Music for the Next Phase of Evolution

Oystein Sevag: Space for a Crowded World (2012)

Cover art for Oystein Sevag's 2012 album, "Space for a Crowded World."
Cover art for Oystein Sevag’s 2012 album, “Space for a Crowded World.”

My favorite album in quite a few years. Sevag is not only a technically-masterful keyboard player and synthesist, he is also a tremendously sensitive musician who leads first with his heart, then by his ear, and only finally by his brain.

I am a big fan of “Close Your Eyes and See,” Sevag’s ground-breaking 1989 album, but while his subsequent albums from the 90s and 2000s have been sensitive and progressive flavors of new age/world fusion, I have found them to be rather uninteresting. Try as I may, I have just not been able to connect with them.

So I have been thrilled to have been listening to “Space for a Crowded World” for a couple months now. It has been in heavy rotation like no album since I made the concerted, willful effort to engage with U2’s “No Line on the Horizon” back in 2009 (not that that concerted effort was difficult or anything– I *love* NLOTH!). The difference between the two albums is that, while I knew that NLOTH was coming well before it was released, SFACW came out of nowhere, and has blasted through various psycho/emotional barriers I have built around myself, and through my heart and soul in a totally unexpected way. I mean, I *knew* that Sevag had it in him– CYEAS is one of my favorite albums of all time and I still listen to it regularly (its opener, “Horizon,” blows me away every time)– it’s more like Sevag knew what *I* needed in my life, *right now*; like an old friend has moved into my town after decades living across the country, and we’re now connecting more than ever.

So, what do I actually *like* about the music on this album? Well, it is beautiful, as we all expect from Sevag, but it’s not *only* beautiful. It is also sophisticated and technical. As I mentioned before, Oystein Sevag leads with his heart, then ear, then only finally by his brain. The difference between this album and everything since CYEAS is that this one has more *brain* in it. The cover art illustrates the feeling of the album perfectly. It’s like Sevag has been to the International Space Station and has experienced the “Overview Effect,” in which space-goers undergo a transformed perspective of the planet and mankind’s place upon it, or of course more likely, he has been closely following and has been deeply influenced by all the amazing photographs and information flooding our modern media by the various space probes, telescopes, satellites, and planetary missions that are currently out there extending our eyes, ears, and brains.

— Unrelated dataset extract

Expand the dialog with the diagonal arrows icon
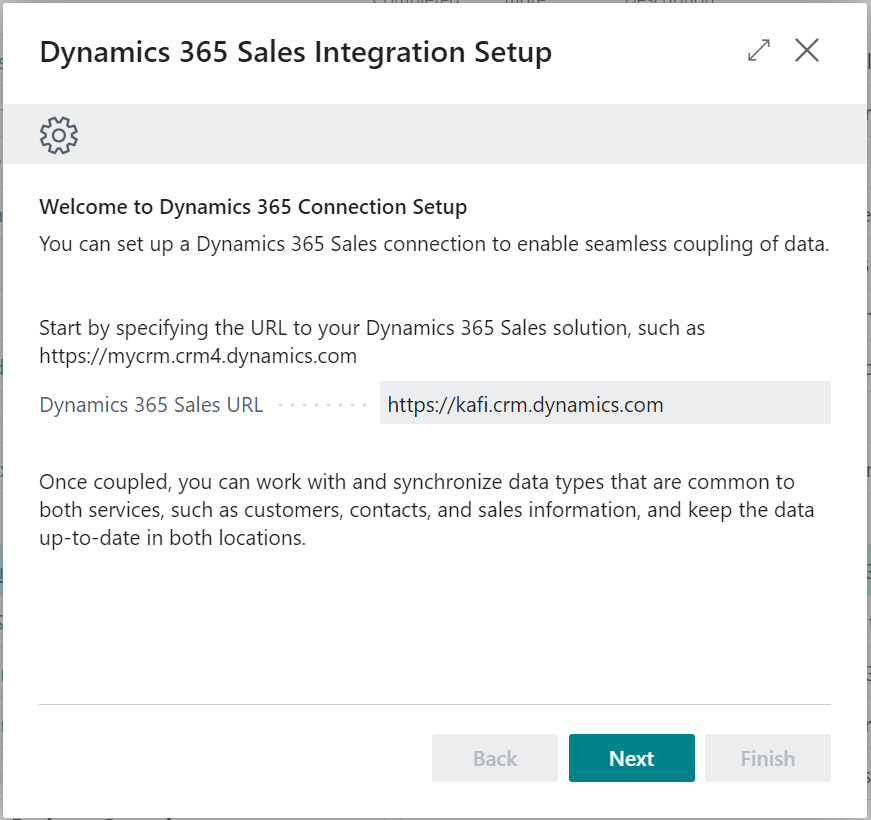Screen dimensions: 871x820 [759, 51]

I know that *I* have been deeply moved by all the space imagery and mind-blowing data that NASA, the ESA, and other space ventures have been generating in the past 10-15 years. And it seems like Oystein Sevag has been, too. And therein lies, I think, the deep connection between SFACW and where I am in my life right now. I am currently undergoing divorce after 15 years, with the major changes that entails. And likewise, Sevag seems to be guiding our hearts out of the nest, so to speak, lifting our eyes to the skies, preparing our souls to take the next logical evolutionary step outward, off of our home planet, into the great void beyond the warm confines of our sweet Earth. But, while I do consider this to be “space music,” it is not *deep-space* music– rather, it is “low-earth-orbit” music. It is an introduction to space music, which takes a first few baby steps off-planet, while also maintaining an intimate heart-connection with its mother Earth. This album makes me feel adventurous and insightful, as I am seeing my home and my life from a new, broader perspective, yet maintains a comfortable, familiar relationship with what I already know.

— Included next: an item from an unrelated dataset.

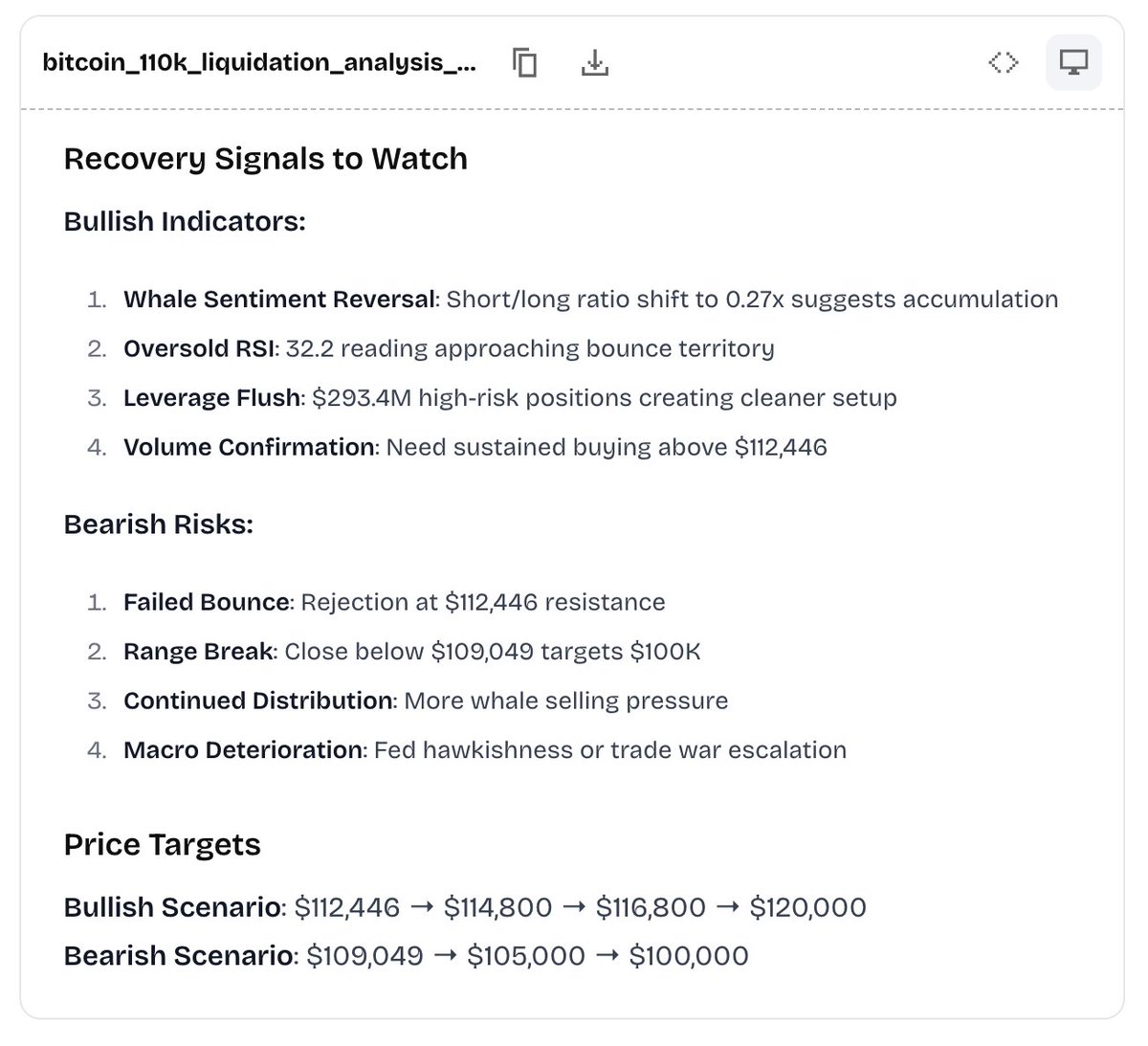
Task: Select the Macro Deterioration entry
Action: [x=485, y=750]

And that points to another connection I have with this album: I am a teacher, and as a teacher, I know that humans learn by cognitively connecting new knowledge with current knowledge. To me, it seems like Sevag has experienced a major life-change of his own– one in which he is now supremely comfortable utilizing his amazing technical talent to express his expanding heart. The opening three tracks of SFACW (“Landing,” “Urban Nocturne,” and “Gentle”) convey a feeling of both a zen-like peace and centered self-assuredness, combined with an intelligent anticipation and heartfelt longing to reach out and connect with all the beauty and magic he knows is out there in the Universe beyond.

So, I think what makes this album so perfect for me right now is that it is harmonizing with my current vibration: I am feeling fragile and sensitive and in need of comfort and heart-connection, while at the same time I know that major change is also occurring and that I will soon outgrow my current confines and step forward into a new life. I am feeling “crowded” by my past and any expectations I may have of myself, and “Space for a Crowded World” is my spiritual guide for the next phase of my journey, helping me connect the best of my past, of who I *was*, with the best that I *shall be.*

Thank you, Oystein Sevag, for the blessed gift. Namasté.